During the spring, Svemin has therefore put pressure on the government that 2020 must be seen as a lost year. In practice, this means that all exploration permits should automatically be extended by one year. The government also partially joined Svemin’s line in a bill in early June.
– The idea was good, says Maria Sunér Fleming, CEO Svemin, but the proposal became very narrow as it only included exploration permits that are in its final and 15th year. An unnecessary and unreasonable restriction. The crisis has hit equally hard on all exploration companies, regardless of the stage of their exploration permit.
Therefore, Thursday’s news was received with relief from the industry. The Committee on Industry and Trade had then gathered a majority of the parliamentary parties on an expanded proposal, which means that the automatic extension may cover all the exploration permits.
– This sheds light on how unwieldy exploration has become but at the same time point to an increased understanding of the importance of the mining industry for Sweden. There is an important future potential for a growing industry here.
The Swedish mining industry is crucial for increasing the EU’s security of supply for many metals and minerals where dependence on imports is high. This applies not least to raw materials that are absolutely necessary for the green transition.
– Here, Sweden has unique conditions to develop into a truly pioneering country, says Maria Sunér Fleming.
Does this new message from the Committee on Industry and Trade mean that the Swedish mining industry can relax now?

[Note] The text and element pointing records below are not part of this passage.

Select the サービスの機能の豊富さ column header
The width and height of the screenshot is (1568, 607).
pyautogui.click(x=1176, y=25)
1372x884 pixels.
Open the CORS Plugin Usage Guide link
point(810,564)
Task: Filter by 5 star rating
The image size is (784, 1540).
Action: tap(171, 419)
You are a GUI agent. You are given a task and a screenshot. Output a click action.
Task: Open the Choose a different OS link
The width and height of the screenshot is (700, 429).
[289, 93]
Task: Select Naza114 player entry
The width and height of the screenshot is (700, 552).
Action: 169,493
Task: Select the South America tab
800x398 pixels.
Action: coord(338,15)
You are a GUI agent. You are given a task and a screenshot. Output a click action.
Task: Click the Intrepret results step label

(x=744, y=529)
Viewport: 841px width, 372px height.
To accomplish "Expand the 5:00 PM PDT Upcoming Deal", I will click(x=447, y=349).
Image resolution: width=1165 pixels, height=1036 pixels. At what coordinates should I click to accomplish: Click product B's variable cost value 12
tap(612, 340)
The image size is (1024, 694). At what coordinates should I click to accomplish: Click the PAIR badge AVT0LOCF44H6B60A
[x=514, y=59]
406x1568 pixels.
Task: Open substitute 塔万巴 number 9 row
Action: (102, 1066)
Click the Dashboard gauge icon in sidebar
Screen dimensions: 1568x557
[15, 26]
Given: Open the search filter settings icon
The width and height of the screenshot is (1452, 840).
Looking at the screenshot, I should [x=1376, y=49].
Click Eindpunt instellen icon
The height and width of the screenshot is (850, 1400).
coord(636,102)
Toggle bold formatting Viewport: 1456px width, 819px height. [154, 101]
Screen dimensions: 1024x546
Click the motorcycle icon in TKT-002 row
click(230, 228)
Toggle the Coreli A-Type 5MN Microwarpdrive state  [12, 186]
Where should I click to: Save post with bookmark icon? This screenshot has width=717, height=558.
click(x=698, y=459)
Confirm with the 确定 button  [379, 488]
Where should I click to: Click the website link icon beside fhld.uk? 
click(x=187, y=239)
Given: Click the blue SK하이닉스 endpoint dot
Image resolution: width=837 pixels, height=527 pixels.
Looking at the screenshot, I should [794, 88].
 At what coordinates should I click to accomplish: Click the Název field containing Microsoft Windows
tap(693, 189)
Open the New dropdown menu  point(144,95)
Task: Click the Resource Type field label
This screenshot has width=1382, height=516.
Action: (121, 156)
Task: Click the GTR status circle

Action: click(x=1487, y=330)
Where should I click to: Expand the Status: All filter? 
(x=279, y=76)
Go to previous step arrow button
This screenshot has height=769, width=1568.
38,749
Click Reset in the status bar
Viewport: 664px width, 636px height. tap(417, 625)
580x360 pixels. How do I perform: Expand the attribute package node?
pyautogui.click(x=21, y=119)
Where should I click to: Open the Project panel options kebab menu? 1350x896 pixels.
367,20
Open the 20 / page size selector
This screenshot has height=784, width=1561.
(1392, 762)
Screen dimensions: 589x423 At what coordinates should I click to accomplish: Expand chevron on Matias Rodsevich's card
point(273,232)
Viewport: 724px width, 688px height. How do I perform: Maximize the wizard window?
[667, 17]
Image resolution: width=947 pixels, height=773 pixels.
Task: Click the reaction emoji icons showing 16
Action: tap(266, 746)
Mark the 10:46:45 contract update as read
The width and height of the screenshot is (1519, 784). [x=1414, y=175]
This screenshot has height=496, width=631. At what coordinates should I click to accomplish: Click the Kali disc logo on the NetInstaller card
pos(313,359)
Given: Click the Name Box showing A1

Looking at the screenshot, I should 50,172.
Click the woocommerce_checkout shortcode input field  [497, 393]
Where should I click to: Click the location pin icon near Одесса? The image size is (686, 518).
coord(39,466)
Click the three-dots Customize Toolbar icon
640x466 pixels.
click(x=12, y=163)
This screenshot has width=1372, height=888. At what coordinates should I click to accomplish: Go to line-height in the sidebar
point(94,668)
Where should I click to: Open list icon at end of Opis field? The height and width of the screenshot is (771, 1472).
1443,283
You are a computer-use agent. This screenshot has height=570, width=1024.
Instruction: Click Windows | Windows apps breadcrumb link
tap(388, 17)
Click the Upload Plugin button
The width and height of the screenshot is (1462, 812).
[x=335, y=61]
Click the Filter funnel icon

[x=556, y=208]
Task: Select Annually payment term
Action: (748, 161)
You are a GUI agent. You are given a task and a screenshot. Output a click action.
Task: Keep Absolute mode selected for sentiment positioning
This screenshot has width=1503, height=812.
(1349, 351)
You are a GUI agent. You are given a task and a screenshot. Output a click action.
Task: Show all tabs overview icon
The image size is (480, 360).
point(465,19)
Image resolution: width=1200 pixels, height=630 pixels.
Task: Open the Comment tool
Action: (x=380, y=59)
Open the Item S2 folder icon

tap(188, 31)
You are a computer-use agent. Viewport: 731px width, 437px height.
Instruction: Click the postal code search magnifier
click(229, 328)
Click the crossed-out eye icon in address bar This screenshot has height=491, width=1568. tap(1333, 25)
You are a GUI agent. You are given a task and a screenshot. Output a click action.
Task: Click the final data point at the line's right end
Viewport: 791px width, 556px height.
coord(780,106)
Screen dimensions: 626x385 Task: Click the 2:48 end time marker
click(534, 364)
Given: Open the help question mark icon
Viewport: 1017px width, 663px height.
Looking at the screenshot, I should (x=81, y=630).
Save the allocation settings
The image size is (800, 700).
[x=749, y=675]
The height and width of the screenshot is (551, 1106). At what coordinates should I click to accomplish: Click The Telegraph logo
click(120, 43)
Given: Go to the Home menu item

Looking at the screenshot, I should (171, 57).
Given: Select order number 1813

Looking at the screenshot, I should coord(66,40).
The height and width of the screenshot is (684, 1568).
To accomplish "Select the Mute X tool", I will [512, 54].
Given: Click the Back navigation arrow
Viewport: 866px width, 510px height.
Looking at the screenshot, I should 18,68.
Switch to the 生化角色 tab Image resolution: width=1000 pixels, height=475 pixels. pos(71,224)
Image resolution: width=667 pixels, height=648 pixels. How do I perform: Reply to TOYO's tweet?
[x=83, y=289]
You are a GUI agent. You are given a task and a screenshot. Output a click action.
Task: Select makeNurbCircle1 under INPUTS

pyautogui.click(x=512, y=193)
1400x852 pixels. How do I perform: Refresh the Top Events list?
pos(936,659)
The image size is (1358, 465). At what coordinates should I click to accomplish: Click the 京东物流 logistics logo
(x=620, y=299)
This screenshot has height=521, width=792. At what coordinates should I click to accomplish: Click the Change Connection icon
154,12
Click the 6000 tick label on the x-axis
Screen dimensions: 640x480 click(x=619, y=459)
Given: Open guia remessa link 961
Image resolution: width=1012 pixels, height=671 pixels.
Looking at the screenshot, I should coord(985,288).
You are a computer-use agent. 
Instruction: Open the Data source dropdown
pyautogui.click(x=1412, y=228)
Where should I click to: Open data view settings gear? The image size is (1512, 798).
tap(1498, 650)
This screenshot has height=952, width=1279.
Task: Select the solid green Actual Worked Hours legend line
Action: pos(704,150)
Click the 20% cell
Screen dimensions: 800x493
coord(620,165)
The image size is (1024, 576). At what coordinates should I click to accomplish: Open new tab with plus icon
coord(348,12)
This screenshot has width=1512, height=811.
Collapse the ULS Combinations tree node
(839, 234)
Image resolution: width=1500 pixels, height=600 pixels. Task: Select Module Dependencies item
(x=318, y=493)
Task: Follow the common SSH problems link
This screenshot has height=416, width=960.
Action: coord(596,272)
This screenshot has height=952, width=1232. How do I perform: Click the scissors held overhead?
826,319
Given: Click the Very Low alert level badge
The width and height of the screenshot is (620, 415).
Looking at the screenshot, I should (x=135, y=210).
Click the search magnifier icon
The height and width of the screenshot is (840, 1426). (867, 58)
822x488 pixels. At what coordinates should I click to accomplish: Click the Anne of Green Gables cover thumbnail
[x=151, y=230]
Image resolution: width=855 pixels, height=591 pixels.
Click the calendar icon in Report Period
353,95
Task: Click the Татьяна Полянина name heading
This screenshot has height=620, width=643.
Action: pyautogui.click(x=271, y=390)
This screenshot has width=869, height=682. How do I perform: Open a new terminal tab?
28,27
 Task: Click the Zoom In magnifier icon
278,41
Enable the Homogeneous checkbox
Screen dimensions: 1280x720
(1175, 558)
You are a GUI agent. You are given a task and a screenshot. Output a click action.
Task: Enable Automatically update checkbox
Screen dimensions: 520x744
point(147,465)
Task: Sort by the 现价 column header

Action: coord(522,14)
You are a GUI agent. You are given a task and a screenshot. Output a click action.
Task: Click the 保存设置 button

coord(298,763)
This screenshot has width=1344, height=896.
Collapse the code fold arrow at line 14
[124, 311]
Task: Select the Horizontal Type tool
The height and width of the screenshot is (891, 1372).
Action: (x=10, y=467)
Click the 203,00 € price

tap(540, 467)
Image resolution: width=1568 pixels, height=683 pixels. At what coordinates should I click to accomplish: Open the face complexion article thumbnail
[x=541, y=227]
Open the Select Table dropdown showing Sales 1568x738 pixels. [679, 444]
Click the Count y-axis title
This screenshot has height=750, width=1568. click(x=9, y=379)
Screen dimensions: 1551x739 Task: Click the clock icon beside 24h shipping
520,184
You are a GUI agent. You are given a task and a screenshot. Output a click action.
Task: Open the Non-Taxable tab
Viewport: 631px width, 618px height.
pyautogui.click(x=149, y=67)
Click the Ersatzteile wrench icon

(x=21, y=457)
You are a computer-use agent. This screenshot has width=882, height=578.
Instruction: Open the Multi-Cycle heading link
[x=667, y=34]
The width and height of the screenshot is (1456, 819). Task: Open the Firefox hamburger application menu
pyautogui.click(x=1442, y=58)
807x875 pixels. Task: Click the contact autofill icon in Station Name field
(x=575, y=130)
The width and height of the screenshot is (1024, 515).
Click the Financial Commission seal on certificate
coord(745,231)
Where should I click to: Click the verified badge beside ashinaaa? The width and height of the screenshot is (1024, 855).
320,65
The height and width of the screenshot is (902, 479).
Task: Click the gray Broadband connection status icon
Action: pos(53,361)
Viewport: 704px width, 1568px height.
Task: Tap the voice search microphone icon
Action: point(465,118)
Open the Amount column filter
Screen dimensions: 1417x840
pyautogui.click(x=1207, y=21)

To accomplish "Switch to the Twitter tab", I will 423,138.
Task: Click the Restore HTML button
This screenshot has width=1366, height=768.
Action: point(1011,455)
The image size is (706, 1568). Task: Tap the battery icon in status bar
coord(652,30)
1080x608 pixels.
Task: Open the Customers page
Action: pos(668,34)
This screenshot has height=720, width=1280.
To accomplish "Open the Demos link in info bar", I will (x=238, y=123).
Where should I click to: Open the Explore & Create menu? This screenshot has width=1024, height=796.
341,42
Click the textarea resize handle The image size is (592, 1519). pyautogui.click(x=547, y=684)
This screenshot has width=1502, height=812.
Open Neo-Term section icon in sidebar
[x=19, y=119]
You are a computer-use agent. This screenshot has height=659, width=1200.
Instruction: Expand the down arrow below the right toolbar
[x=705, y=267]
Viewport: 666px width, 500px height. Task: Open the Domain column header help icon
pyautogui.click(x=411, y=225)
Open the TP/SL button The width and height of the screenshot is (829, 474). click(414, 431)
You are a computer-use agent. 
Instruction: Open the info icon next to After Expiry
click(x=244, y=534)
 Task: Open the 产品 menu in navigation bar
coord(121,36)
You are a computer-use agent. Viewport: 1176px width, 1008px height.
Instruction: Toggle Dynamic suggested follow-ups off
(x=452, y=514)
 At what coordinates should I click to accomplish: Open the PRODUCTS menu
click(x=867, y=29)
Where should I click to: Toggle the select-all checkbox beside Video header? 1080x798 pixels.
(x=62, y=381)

– Unfortunately not. The extended permits are mostly welcome but is only a small puzzle piece in facilitating the mining industry. Today’s system of inefficient permitting processes still remains as a wet blanket throughout the mining industry, says Maria Sunér Fleming.
Now, the government must come back with a new proposal that follows the parliamentary majority, and extend all the exploration permits.
– We look forward to the government returning soon in the matter, says Maria Sunér Fleming.
After the Committee on Industry and Trade’s meeting today, it is clear that a majority of the parliamentary parties are behind the government’s proposal, but also propose an extension. Read the full report here. Voting in the Riksdag takes place on Tuesday, June 23.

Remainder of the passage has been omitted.